Tatsächlich bringt Shinobi: Art of Vengeance etliche moderne Elemente, Mechaniken und Progressionsprinzipien mit. Wo in The Revenge of Shinobi erreichte Punktzahlen Eure Lebensleiste verlängerten, erhöht Ihr hier Lebensenergie und Wurfmesservorrat, indem Ihr spezielle Items findet oder Upgrades kauft. Über Oboro-Siegel und Geld von besiegten Feinden erwerbt Ihr in großzügig verteilten Yokai-Shops neue Aktionen oder permanente Power-ups, darunter auch aktive und passive Siegel, die unter bestimmten Umständen Angriffe verstärken.
Dann sind da noch die Ninpo-Angriffe, die Abwechslung in den Kampf bringen, aber auch nach einem Einsatz wieder aufgeladen werden müssen. Viele Gegner haben eine Panzerung, die erst durchbrochen werden muss, bevor Ihr wirklich Schaden anrichten könnt. Eine Stagger-Leiste lässt sich mit Kunai und speziellen Angriffen füllen, bis Feinde ein rotes Symbol über dem Kopf haben. Ist das der Fall, könnt Ihr sie mit einer einzigen Spezialaktion für eine besonders große Belohnung unschädlich machen. Gelingt dies bei mehreren Widersachern gleichzeitig, dann fällt Euer Lohn noch opulenter aus – spielerisch erinnert das stark an die Tate-Angriffe der PS2-Episode.

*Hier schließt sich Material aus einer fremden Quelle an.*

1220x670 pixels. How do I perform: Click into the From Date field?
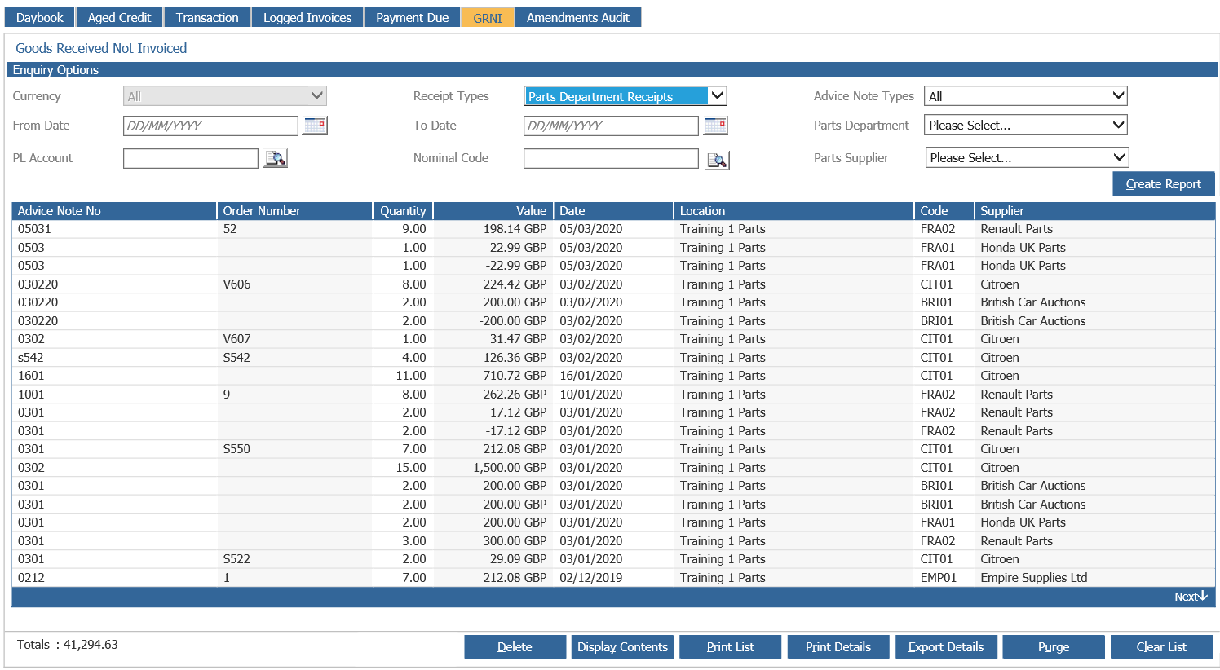(x=210, y=126)
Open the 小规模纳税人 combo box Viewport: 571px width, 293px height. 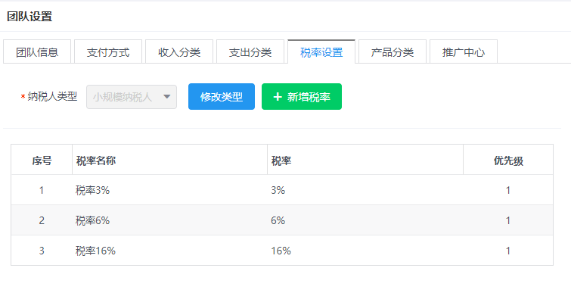point(132,97)
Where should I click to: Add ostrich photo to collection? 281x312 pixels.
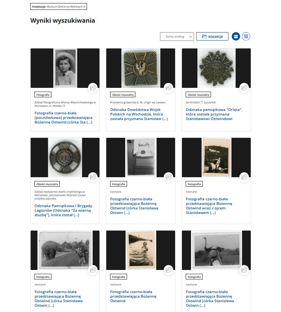(244, 270)
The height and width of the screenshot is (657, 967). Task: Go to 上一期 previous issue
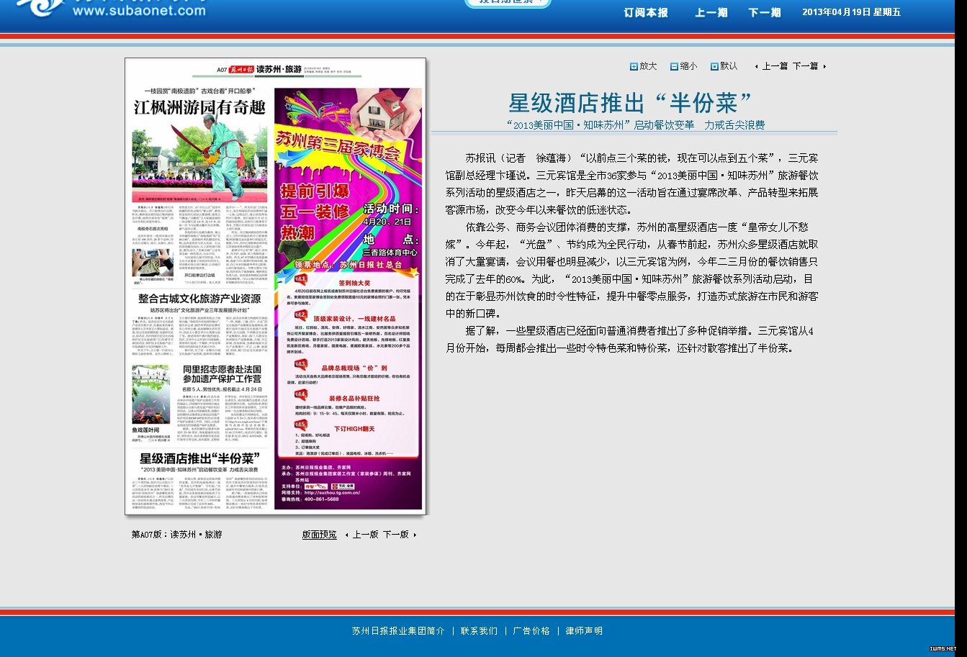click(711, 12)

Und wenn alle Stricke reißen, bleibt Euch noch mächtige Magie: Vom imposanten Drachenzauber bis hin zur kompletten Selbstheilung ist alles dabei, was das Ninja-Herz begehrt.
Meinung
Thomas Nickel meint: Schon mit Streets of Rage 4 konnte Lizardcube restlos begeistern und mit Shinobi setzt das Team für mich noch mal einen drauf. Ich war zuerst nicht sicher, ob Upgrade-Shop und Combo-System wirklich zu Segas altehrwürdigen Ninja-Klassiker passen. Aber es ist hier einfach großartig gelungen, alte und neue Elemente zu einem überzeugenden Ganzen zu verbinden. Manch Bonusherausforderung erinnert an die Plattformer-Passagen von Celeste, Kämpfe sind trotz 2D-Ansicht dynamisch wie in Devil May Cry und dabei fühlt sich das Spiel immer noch wie Shinobi an. Da kann ich dann auch locker über gelegentliche Storyschwächen oder fast schon stumm-stoische Helden-”Dialoge” hinwegsehen. Dazu kommt die großartige Präsentation: Bei Animationen und Hintergründen hat sich Lizardcube selbst übertroffen, musikalisch hauen Tee Lopes und Yuzo Koshiro einen Kracher nach dem anderen raus. Man merkt dem neuen Shinobi bei jedem Pixel und jeder Note die Begeisterung seiner Macher deutlich an: Was hier an Ideen, Liebe zum Detail und Feinschliff drinsteckt, ist wirklich eine Klasse für sich.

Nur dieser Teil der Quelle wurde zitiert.